(begin)

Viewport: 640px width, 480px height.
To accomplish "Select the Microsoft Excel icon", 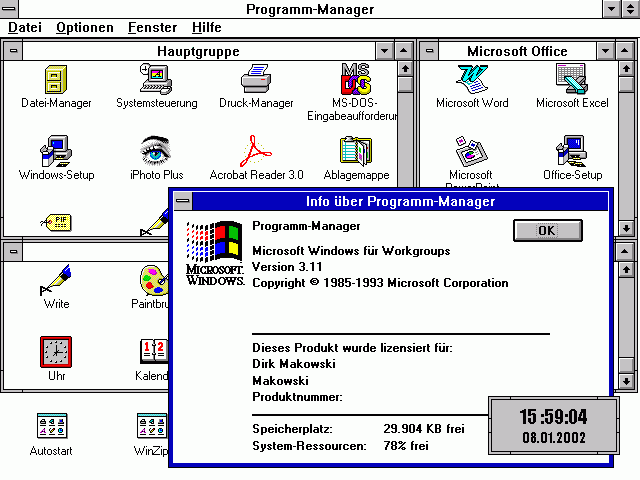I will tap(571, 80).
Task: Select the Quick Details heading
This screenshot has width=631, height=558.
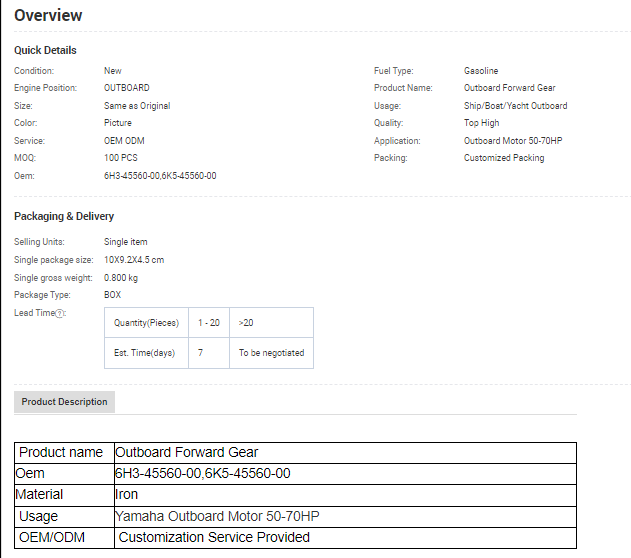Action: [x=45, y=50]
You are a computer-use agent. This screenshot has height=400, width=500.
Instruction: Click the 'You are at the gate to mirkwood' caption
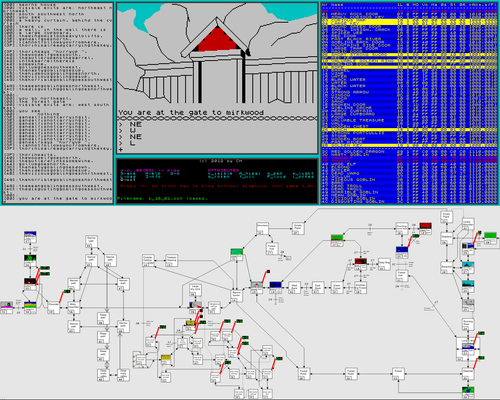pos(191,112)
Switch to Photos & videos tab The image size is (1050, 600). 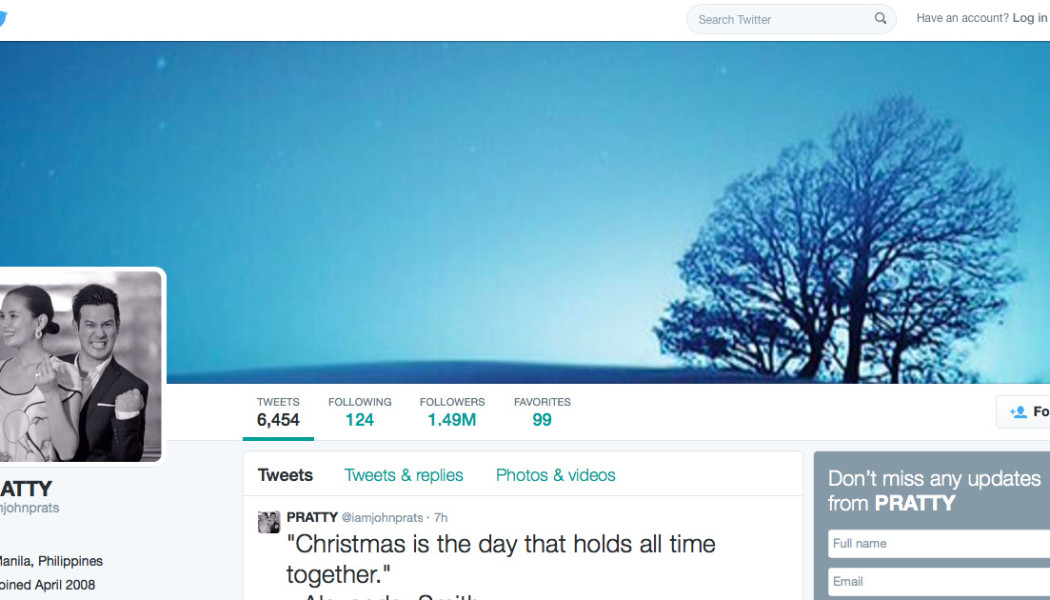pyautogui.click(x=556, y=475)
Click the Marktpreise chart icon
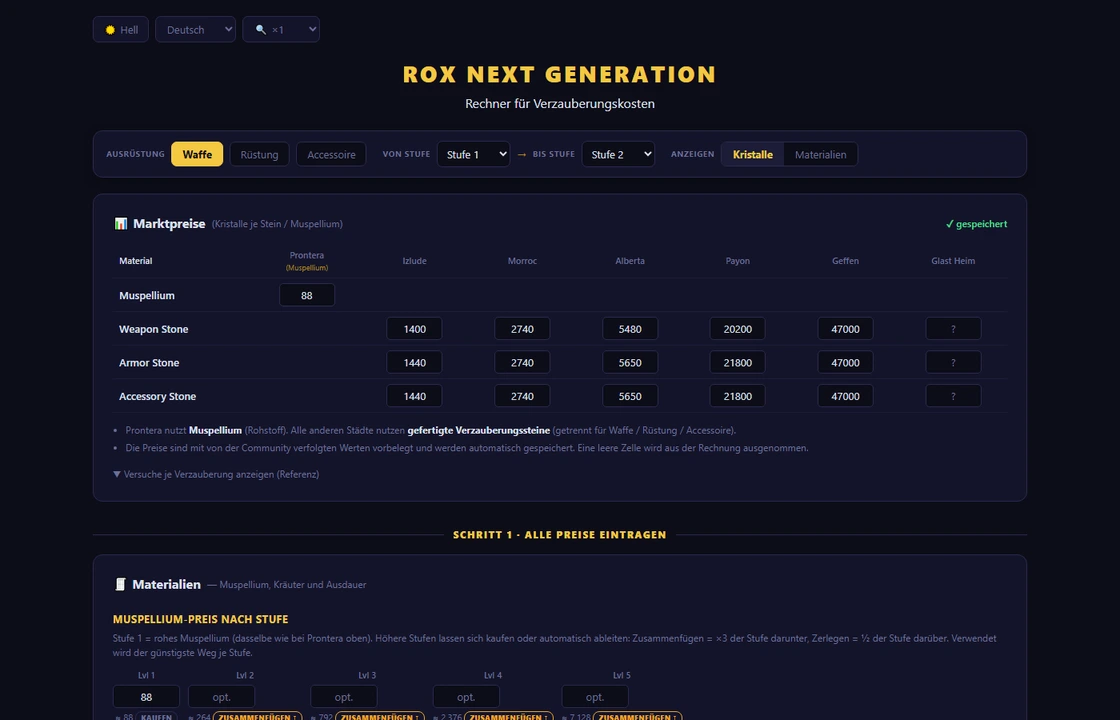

(end)
(begin)

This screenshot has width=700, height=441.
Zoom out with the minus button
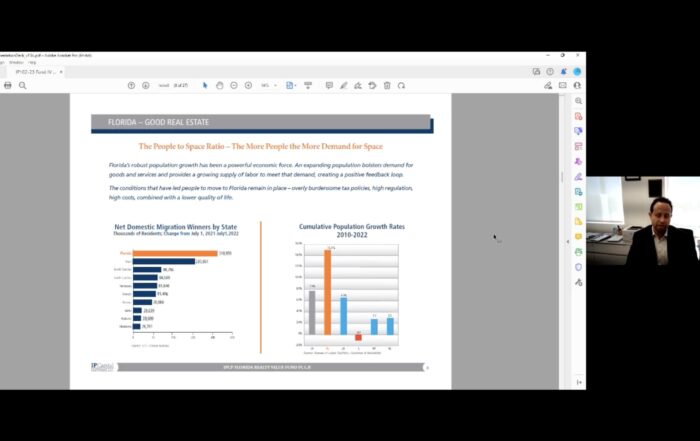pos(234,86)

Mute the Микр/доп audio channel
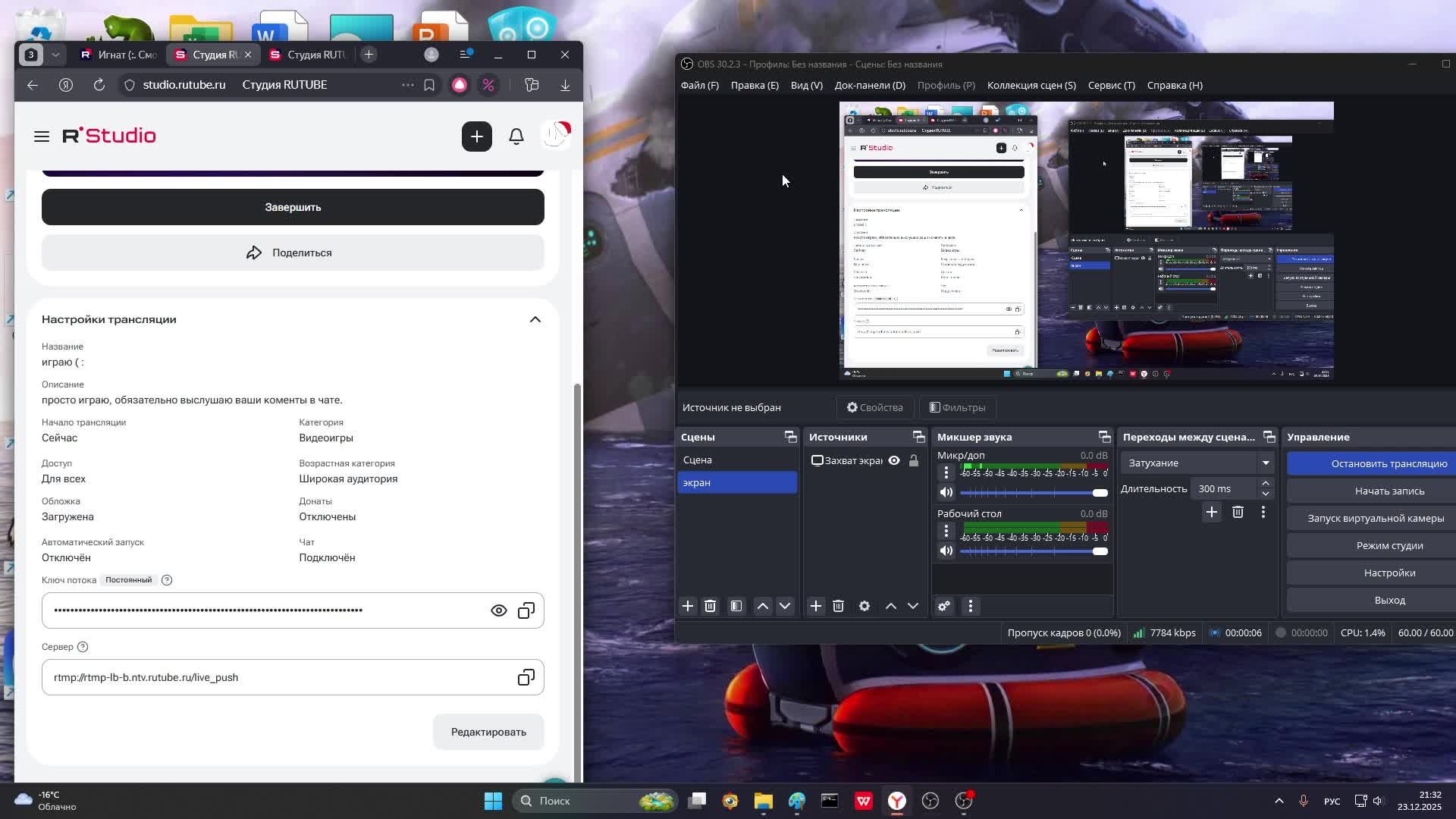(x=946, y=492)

(end)
(begin)

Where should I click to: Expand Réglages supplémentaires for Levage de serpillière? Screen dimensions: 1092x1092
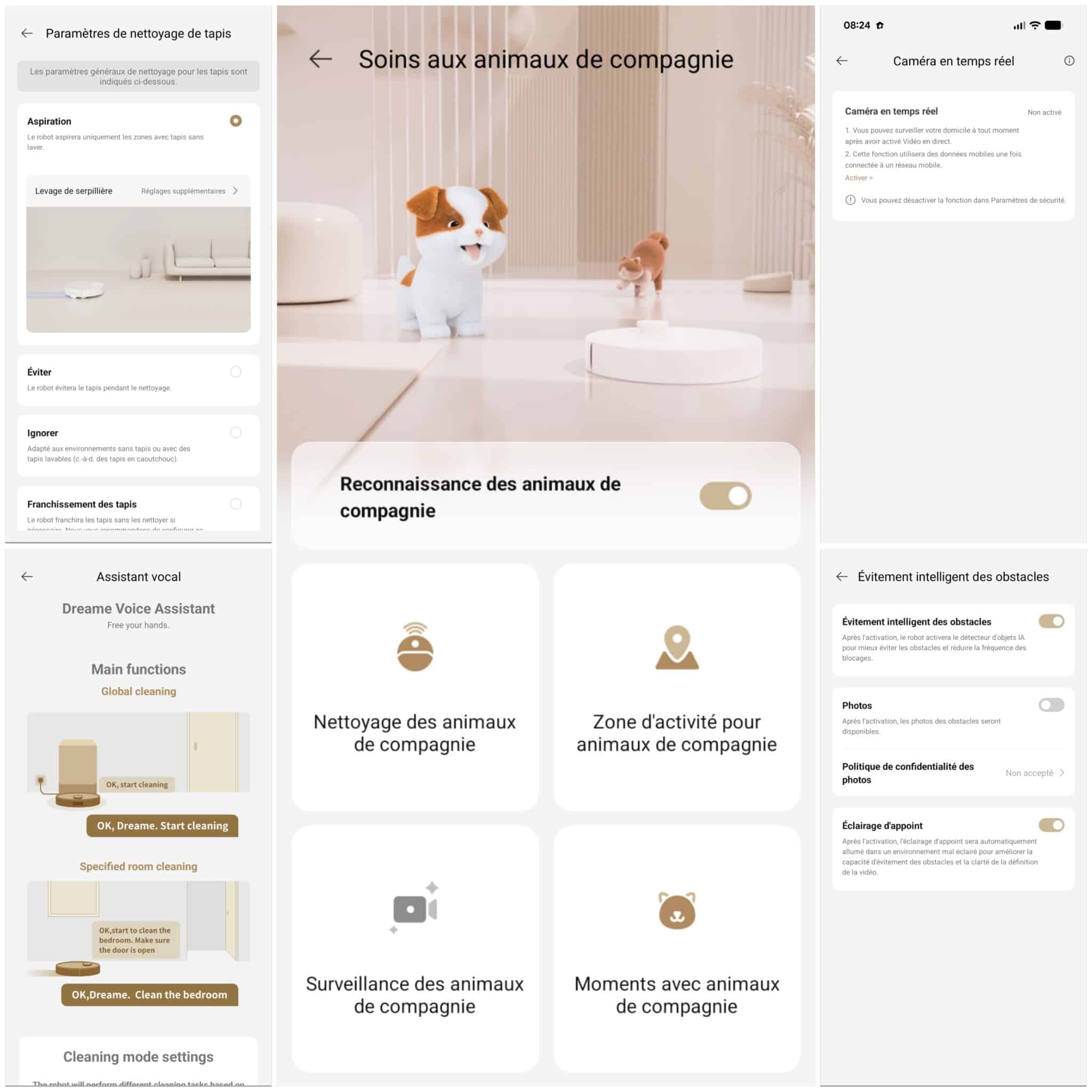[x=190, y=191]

(end)

**Given task:**
Which lines of the material above contain the string "This"? List each of them in full.

**Task solution:**
This screenshot has width=631, height=558.
You are a computer-use agent. This screenshot has height=400, width=500.
This screenshot has width=700, height=441.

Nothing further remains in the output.